“The stick is the primary answer to reducing cars in cities,” said a former London transport leader today. Jon Burke also said that “alternative transport options are also a part of this process,” albeit a smaller one, he added.
Until 2021, Burke was the London borough of Hackney’s cabinet member for energy, waste, transport and the public realm. He was the elected councillor who led Hackney’s push for more active travel and for motor vehicle restraint, installing one of London’s most ambitious low traffic neighborhoods, or LTNs.
Carrots are not enough to get drivers out of their cars, agree many academics
“The most effective thing we can do to reduce cars in cities is to use carrots and sticks to reduce car use and increase public transport, walking, and cycling,” said Kim Nicholas, an American climate scientist.
“But carrots alone are not sufficient to overcome the entrenched infrastructure and incentives, which today favors car use. So to really move the needle and to get people out of cars and using other forms of transport—which is what we have to do to reduce emissions for climate change, to protect public health to make cities and streets safer and more livable—we have to massively reduce car use along with increasing sustainable mobility.”
In a paper published in Case Studies on Transport Policy, Nicholas and a colleague ranked 12 measures which have been proven to reduce motor vehicle trips. Their literature search analyzed car-taming techniques published in more than 800 separate studies.
Congestion charging
The European cities featuring in the research included Nottingham, England; Copenhagen, Denmark; and Bologna, Italy.

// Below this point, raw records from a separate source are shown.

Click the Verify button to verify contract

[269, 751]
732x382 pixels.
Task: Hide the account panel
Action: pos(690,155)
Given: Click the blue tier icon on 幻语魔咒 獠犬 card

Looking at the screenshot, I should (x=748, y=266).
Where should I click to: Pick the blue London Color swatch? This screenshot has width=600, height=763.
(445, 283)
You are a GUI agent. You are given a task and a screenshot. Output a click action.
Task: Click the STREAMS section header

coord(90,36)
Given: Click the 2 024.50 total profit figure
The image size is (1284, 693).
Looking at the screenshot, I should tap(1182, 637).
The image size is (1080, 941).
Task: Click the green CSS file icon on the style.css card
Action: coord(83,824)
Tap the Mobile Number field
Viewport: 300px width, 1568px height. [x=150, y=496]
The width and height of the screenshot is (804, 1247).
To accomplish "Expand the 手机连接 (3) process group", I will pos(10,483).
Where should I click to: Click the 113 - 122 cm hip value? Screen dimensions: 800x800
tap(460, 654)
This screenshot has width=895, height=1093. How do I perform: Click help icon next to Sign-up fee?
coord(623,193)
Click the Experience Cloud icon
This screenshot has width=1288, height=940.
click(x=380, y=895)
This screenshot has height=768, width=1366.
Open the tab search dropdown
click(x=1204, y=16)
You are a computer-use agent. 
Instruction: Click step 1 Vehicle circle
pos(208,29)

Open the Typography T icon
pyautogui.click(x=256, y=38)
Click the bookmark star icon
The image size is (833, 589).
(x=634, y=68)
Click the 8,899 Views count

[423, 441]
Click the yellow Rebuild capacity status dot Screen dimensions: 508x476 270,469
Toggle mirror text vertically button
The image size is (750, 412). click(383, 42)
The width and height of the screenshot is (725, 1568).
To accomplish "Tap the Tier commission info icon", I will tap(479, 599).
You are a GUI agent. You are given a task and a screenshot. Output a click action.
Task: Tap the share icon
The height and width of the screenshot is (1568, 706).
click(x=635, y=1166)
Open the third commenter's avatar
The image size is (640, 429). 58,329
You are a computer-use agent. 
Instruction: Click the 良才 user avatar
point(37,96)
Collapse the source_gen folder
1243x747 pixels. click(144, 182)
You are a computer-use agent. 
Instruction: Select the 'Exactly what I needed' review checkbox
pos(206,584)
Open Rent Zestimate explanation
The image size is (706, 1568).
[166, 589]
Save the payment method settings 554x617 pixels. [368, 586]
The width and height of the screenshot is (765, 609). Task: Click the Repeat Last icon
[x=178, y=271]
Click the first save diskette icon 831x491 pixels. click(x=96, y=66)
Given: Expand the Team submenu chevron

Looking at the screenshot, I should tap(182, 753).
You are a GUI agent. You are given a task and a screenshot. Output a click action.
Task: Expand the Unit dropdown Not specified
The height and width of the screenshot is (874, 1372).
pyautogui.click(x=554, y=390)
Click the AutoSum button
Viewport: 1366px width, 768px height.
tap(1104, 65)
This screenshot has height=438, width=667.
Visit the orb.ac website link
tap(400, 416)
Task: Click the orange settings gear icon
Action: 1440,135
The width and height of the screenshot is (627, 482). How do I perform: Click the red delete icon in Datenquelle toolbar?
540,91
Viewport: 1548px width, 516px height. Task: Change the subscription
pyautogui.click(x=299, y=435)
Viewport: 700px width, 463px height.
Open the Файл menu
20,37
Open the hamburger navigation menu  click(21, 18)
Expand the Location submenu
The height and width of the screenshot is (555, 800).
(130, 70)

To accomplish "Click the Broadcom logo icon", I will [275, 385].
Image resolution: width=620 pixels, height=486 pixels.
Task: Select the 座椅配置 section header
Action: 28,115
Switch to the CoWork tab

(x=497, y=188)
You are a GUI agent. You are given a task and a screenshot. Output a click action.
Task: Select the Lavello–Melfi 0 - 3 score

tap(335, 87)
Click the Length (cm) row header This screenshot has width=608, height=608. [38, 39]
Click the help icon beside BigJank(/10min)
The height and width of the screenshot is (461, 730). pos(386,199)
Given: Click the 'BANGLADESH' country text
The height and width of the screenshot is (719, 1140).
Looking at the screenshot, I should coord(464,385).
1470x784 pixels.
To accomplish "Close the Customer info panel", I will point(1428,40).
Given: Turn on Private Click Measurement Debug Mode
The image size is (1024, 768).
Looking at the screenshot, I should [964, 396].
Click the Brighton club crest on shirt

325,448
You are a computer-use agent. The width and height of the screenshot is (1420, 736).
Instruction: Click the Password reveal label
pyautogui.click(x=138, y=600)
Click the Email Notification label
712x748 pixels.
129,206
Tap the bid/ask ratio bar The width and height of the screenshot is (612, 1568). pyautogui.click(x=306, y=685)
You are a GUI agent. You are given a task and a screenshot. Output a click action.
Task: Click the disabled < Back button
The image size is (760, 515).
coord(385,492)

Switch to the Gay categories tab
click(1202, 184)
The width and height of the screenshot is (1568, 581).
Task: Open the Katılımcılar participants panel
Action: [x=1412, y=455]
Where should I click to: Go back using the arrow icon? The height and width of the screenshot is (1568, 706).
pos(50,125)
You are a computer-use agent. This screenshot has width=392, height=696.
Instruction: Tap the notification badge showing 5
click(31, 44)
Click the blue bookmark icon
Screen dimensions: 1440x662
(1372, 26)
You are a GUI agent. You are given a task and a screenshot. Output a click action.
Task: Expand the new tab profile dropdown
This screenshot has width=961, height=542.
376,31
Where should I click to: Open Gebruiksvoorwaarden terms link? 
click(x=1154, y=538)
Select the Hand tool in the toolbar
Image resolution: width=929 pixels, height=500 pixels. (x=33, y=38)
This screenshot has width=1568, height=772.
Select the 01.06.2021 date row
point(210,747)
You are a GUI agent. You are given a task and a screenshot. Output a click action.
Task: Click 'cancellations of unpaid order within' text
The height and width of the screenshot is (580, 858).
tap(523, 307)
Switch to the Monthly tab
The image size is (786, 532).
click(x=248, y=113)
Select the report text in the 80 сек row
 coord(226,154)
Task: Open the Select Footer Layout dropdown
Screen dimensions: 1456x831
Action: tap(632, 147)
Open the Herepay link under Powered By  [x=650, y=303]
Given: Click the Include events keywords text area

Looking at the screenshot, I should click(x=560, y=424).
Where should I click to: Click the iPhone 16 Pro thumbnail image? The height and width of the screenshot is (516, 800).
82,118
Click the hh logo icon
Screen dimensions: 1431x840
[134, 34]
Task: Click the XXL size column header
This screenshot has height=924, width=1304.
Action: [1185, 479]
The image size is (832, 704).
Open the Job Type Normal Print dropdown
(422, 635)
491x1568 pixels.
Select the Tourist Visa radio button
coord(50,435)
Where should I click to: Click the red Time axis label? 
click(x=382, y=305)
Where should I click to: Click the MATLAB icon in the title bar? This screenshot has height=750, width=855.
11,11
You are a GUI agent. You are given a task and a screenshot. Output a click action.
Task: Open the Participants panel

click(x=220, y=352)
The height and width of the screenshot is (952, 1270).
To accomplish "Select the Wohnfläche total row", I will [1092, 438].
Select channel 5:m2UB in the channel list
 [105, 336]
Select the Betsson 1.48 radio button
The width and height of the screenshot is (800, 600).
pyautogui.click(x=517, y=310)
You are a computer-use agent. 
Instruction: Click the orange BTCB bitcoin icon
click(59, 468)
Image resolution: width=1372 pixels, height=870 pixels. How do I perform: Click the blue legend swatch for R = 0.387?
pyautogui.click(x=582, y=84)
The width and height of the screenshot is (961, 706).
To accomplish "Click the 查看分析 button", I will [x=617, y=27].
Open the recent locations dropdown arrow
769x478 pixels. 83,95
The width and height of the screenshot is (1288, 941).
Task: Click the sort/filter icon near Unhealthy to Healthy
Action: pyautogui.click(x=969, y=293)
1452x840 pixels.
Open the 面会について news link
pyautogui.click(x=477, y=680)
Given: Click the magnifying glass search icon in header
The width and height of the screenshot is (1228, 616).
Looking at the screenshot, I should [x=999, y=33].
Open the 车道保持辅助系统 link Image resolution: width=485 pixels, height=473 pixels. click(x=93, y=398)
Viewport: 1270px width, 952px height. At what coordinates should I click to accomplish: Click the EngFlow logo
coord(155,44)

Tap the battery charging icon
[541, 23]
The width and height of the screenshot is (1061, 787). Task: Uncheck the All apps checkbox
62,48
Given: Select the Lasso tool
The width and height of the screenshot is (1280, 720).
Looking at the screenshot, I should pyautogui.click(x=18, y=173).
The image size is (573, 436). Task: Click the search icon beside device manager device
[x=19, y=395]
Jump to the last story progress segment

Rome, Italy, was highlighted for a 20% reduction in motor traffic thanks to restricting entry to residents only. Fines are plowed into the city’s public transport system.
But London in England was found to have implemented the most effective measure. The U.K.’s capital city reduced city center traffic by 33% following the February 2003 introduction of a congestion charge. It can now cost motorists more than $20 to drive through London’s congestion charge zone.
Nicholas is an associate professor at the Lund University Center for Sustainability Studies in Sweden. Along with Paula Kuss, from the same institution, she produced her paper to rate the effectiveness of different initiatives that have been introduced to reduce urban car use.
Over a Zoom call, Nicholas told me she believed congestion charging is the most effective measure because it makes the “cost of driving visible.”
She added that currently, many of the costs of motoring are hidden.
“Society pays a lot of the costs of driving in the form of pollution and traffic and delays and accidents and health and climate change,” she said.
“We need to make it more visible that the polluters should be paying for using a polluting technology.”
After four years of delays, congestion pricing will be introduced in parts of New York’s Manhattan next year. However, neighbouring New Jersey is seeking to block the plan through legal action, reported Bloomberg last month.
Electric vehicles don’t pollute at source, so should they be exempt from congestion charging?
“It makes sense to have incentives to switch to fossil-free cars,” agreed Nicholas.
“But we also need to be thinking the best car is a bicycle or a bus or a train or walking or not a car at all. We must prioritize people, not cars.”
Motor vehicles—no matter how they are powered—have other downsides for cities, including being a principal cause of stress-inducing noise pollution and a leading cause of trauma and death.
According to Nicholas, car use is also responsible for the “widening gap between rich and poor urban residents.”
Cars, she said, were “sometimes necessary for people’s mobility and social inclusion needs, not least those with disabilities” but that “car-centric cities particularly disadvantage the already-marginalized.”
In the U.K., women, young and older people, those from minority communities, and disabled people are concentrated in the lowest-income households, of which 40% do not have access to cars. In contrast, nearly 90% of the highest-income households own at least one car.
And it’s wealthier drivers who are mainly driving the surge in electric car sales.
“Despite the slow migration to electric-powered cars, consumer trends make driving even more wasteful and unequal,” said Nicholas.
“The emissions saved from electric cars have been more than canceled out by the increase in gas-guzzling Sport Utility Vehicles (SUVs).”
Creating car-free streets and providing protected cycleways lowered car use in city centers by up to 20%. Other measures in the top 12 include workplace parking levies, car clubs to reduce individual ownership of cars, and technologies such as transit apps.
After congestion charging, the most effective means to reduce urban motor traffic, found Nicholas and Kuss, was the removal of car parking places.
“In several European cities, regulations to remove parking spaces and alter traffic routes–in many cases, replacing the space formerly dedicated to cars with car-free streets, bike lanes, and walkways—has proved highly successful,” states the pair’s study.
“For example, Oslo’s replacement of parking spaces with walkable car-free streets and bike lanes was found to have reduced car usage in the center of the Norwegian capital by up to 19%.”
Protest
In 2014, Nicholas attended a climate protest and went viral on social media with a hand-painted poster that stated: “It’s warming. It’s us. We’re sure. It’s bad. We can fix it.”
Originally from Sonoma, California, the world-famous grape-growing valley, her Ph.D. was on the impact of climate change on the wine industry. She has been based in Sweden since 2010.
Her sustainability brief means she often focuses on the harmful impacts of mass motoring.